Mit einem Anflug von leisem Stolz wölbte der stattliche Klient seine Brust und zog eine schmutzige, zerknüllte Zeitung aus der Innentasche seines Paletots. Während er die Spalte mit Annoncen überflog, mit vorgestrecktem Kopf und auf den Knien ausgebreiteter Zeitung, sah ich mir den Mann gründlich an und versuchte, nach der Art meines Gefährten das zu lesen, was seine Kleidung oder sein Äußeres an Hinweisen enthalten mochten.

Ich gewann jedoch nicht viel durch meine Prüfung. Unser Besucher wies alle Kennzeichen eines durchschnittlichen, normalen britischen Geschäftsmannes auf: beleibt, wichtigtuerisch, behäbig. Er trug ziemlich ausgebeulte, grauweiß karierte Wollhosen, einen nicht übermäßig sauberen, vorn aufgeknöpften Gehrock, eine mausgraue Weste mit einer kurzen schweren Uhrkette aus Messing und einem viereckigen, durchbohrten Metallstück, das zur Zierde daran baumelte. Ein abgeschabter Zylinder und sein ausgeblichen brauner Mantel mit runzligem Samtkragen lagen auf einem Stuhl neben ihm. So genau ich auch hinsehen mochte, alles in allem war an diesem Mann nichts besonders bemerkenswert, abgesehen von seinem feuerroten Schopf und dem auf seinen Zügen liegenden Ausdruck von großem Kummer und Unzufriedenheit.

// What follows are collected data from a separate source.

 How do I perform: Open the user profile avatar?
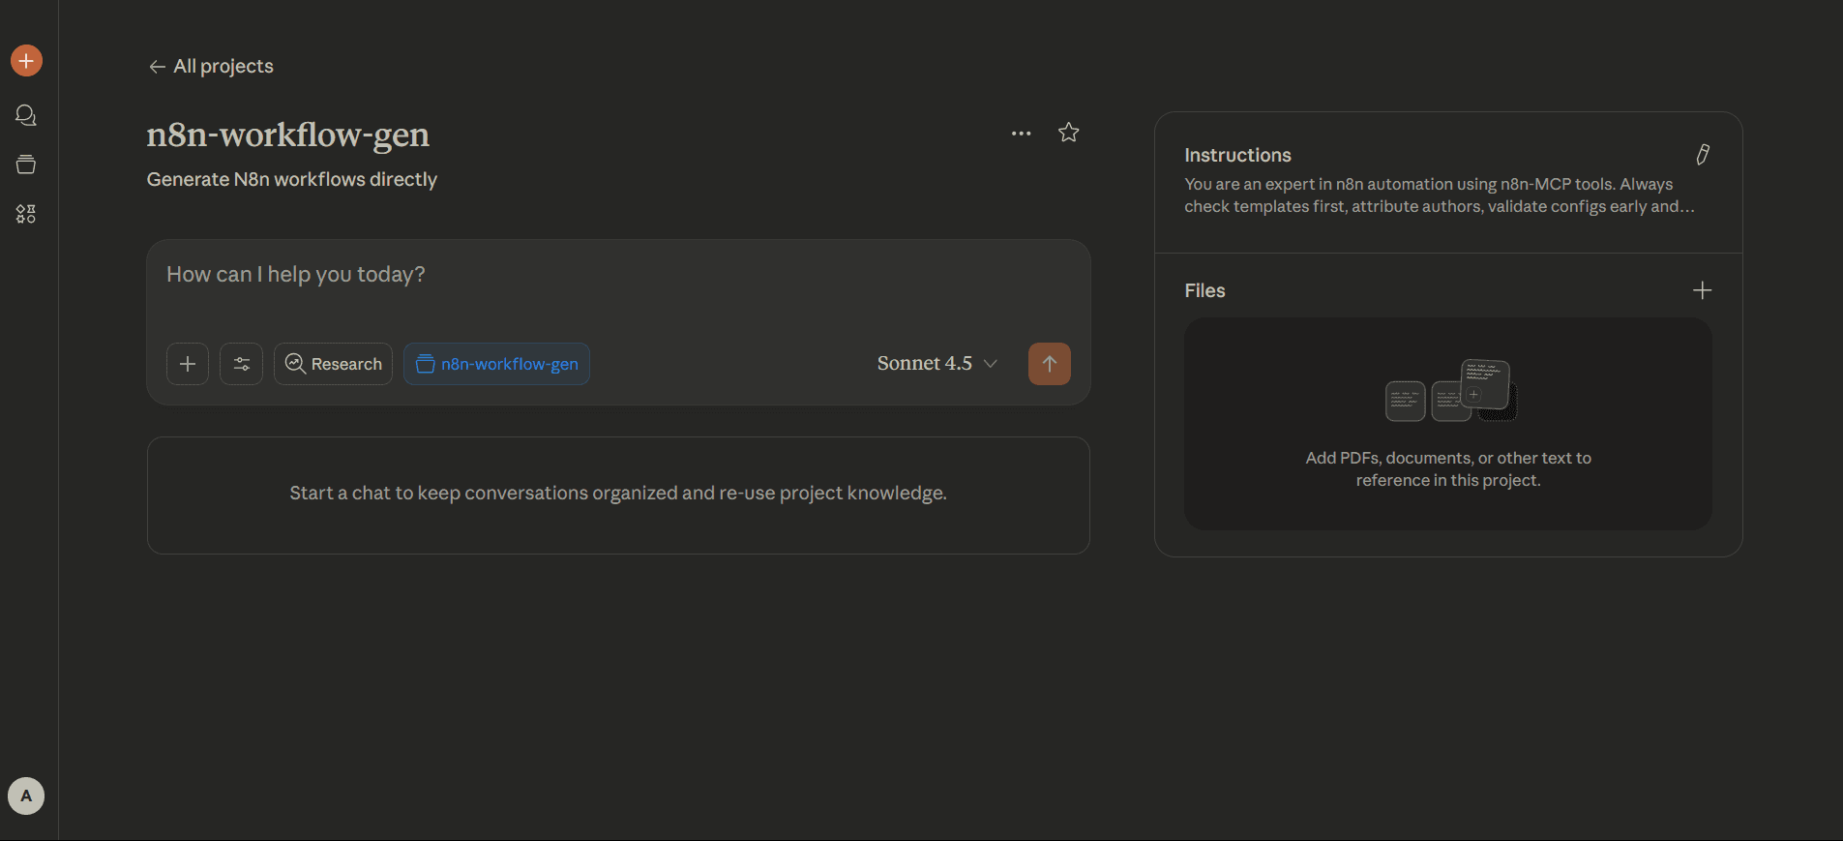tap(26, 796)
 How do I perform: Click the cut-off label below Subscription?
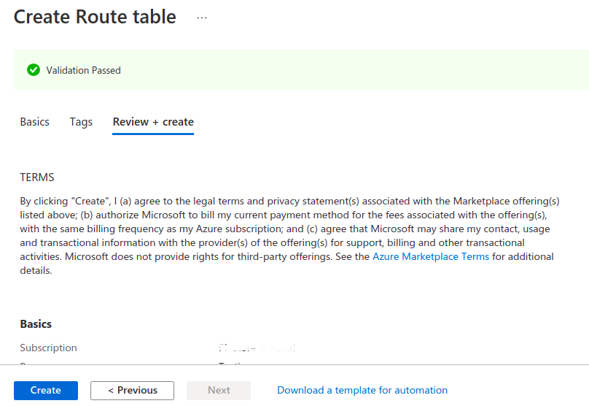(26, 362)

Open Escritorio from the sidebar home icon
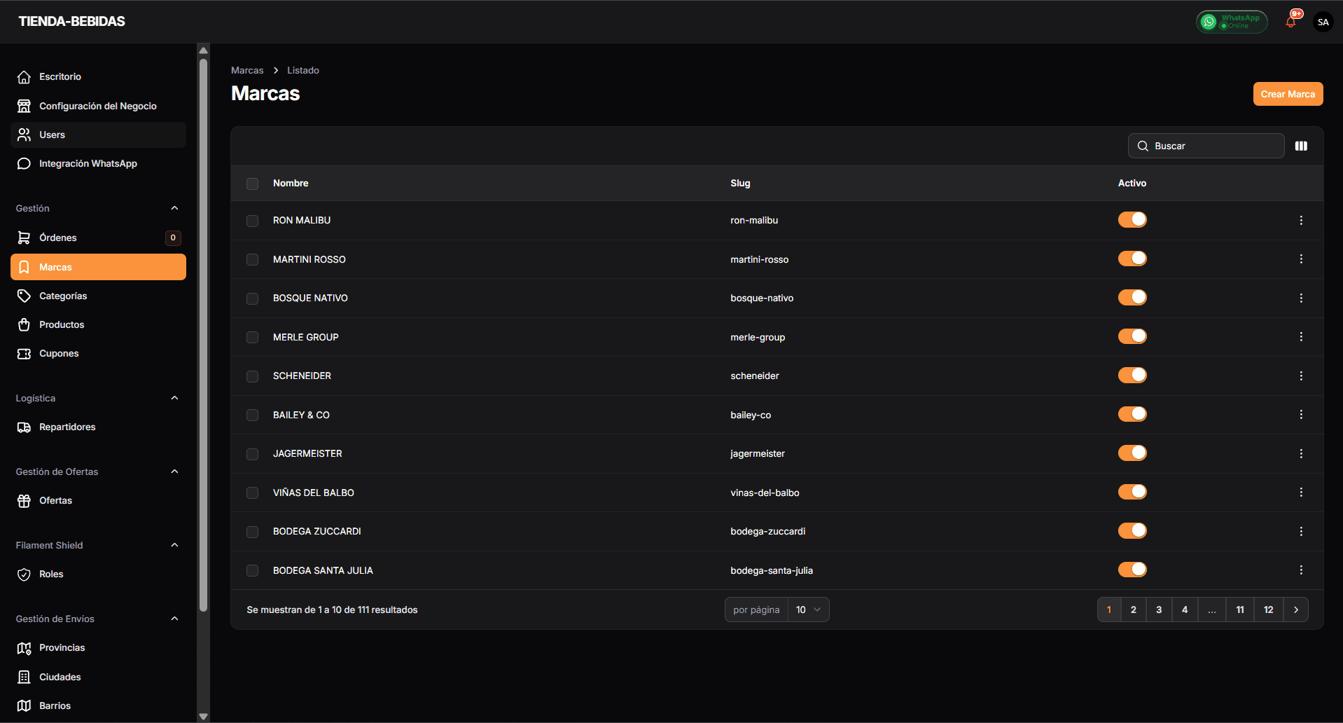(25, 77)
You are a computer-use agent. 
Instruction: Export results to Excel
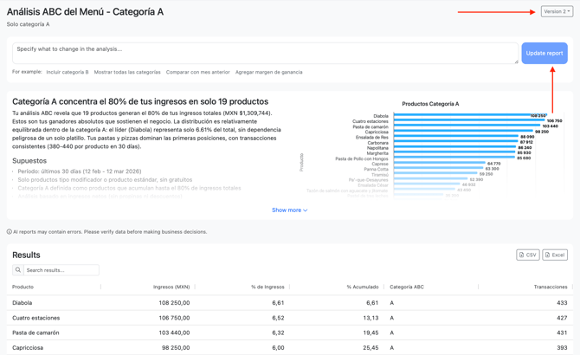555,255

Sherlock Holmes’ schnelles Auge nahm meine Beschäftigung wahr, und lächelnd schüttelte er den Kopf, als er meine fragenden Blicke bemerkte. »Neben den offensichtlichen Tatsachen, daß er zu irgendeiner Zeit mit seinen Händen gearbeitet hat, daß er Tabak schnupft, daß er Freimaurer ist, daß er in China war und daß er in der letzten Zeit sehr viel geschrieben hat, kann ich nichts deduzieren.«

Mr. Jabez Wilson fuhr in seinem Sessel auf; sein Zeigefinger lag auf der Zeitung, seine Augen jedoch auf meinem Gefährten.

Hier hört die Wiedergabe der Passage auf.